[Problem]
In the forum thread about the air flow flap motor error, do these statements agree with the text? Answer yes or no for each, and quote the words that decide it. (a) The first poster had noticed the air conditioning misbehaving. (b) After being cleared, the error did not come back. (c) The repairer found corrosion near the motor's brushes.

# 01274 - Air Flow Flap Positioning Motor (V71) 014 - Defective



## Irish Phaeton (Sep 6, 2010)

Hello all
now that I have VCDS, I see a problem I never knew I had 

An error on the Air Con. I am not aware of any issue, it appears to do what I ask it. I cleared the error and it appears to appear again on a scan. What thoughts?

*Update: *On reading the self study guide this looks like it might be an obstructed flap for the recirculation. I will have a close look next weekend. 

Thanks
Hugh 

Address 08: Auto HVAC Labels: 3D0-907-040.lbl
Control Module Part Number: 3D0 907 040 J
Component and/or Version: Climatronic D1 2031
Software Coding: 0000001
Work Shop Code: WSC 01065 000 00000
VCID: 254B0F7DE8FA196
1 Fault Found:
*
01274 - Air Flow Flap Positioning Motor (V71) 
014 - Defective*


----------



## c4sey (Jun 22, 2011)

*Air flap motor is bad*

Hi, there is a problem with the flap motor, and you have two options here, to replace a motor assembly or to repair a motor if you feel confident with your skills.I had the same problem and decided to fix it myself. It took me about 5 hours to get to this motor assembly, and some special tools, but it was easy to put everything back, after I fix the motor. The motor itself had some corrosion in the area around brushes, so I cleaned everything and applied some lubricant to prevent future problems. I did repair four month ago, and it works fine.

Casey


----------



## jpett (Nov 9, 2009)

[Information supplied]
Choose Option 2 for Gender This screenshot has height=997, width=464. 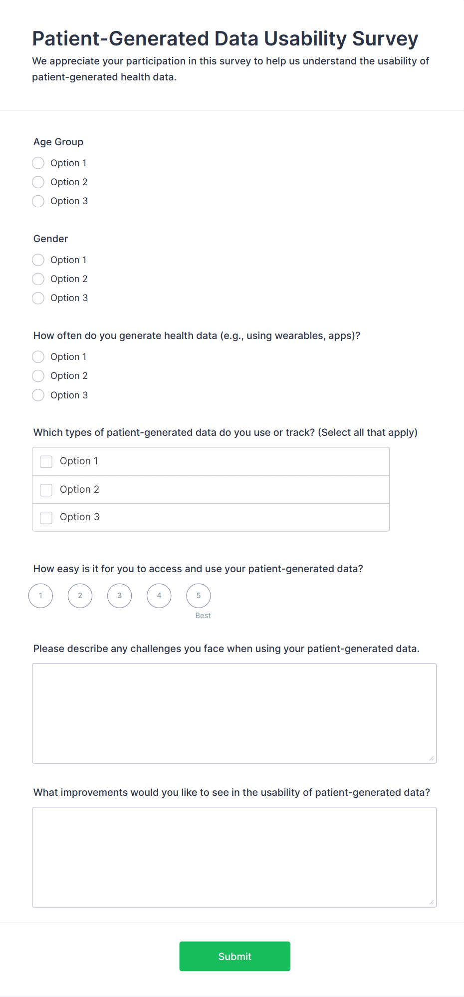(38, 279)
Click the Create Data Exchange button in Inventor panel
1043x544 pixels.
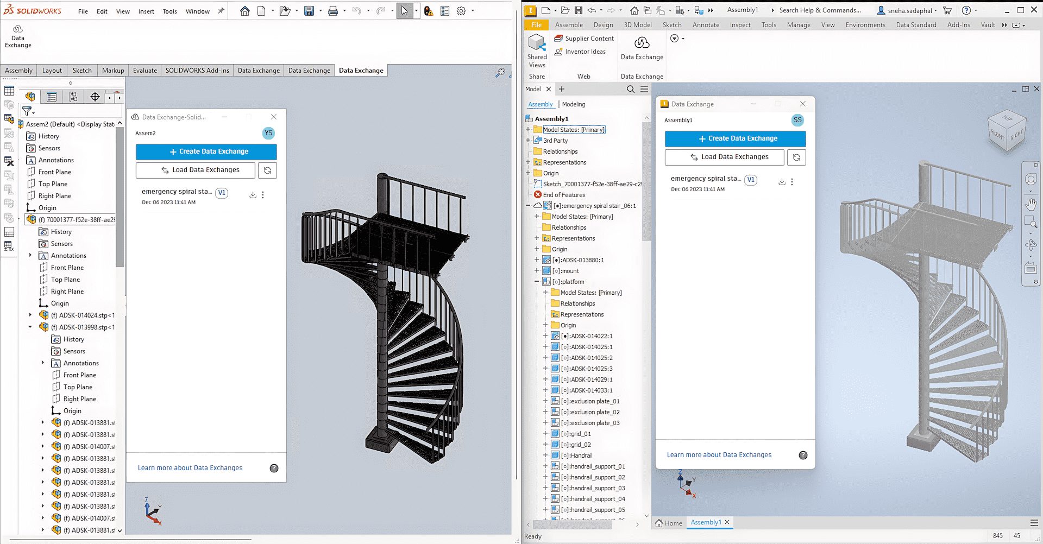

[Result of the exercise]
(a) No: "I am not aware of any issue, it appears to do what I ask it."
(b) No: "I cleared the error and it appears to appear again on a scan."
(c) Yes: "The motor itself had some corrosion in the area around brushes"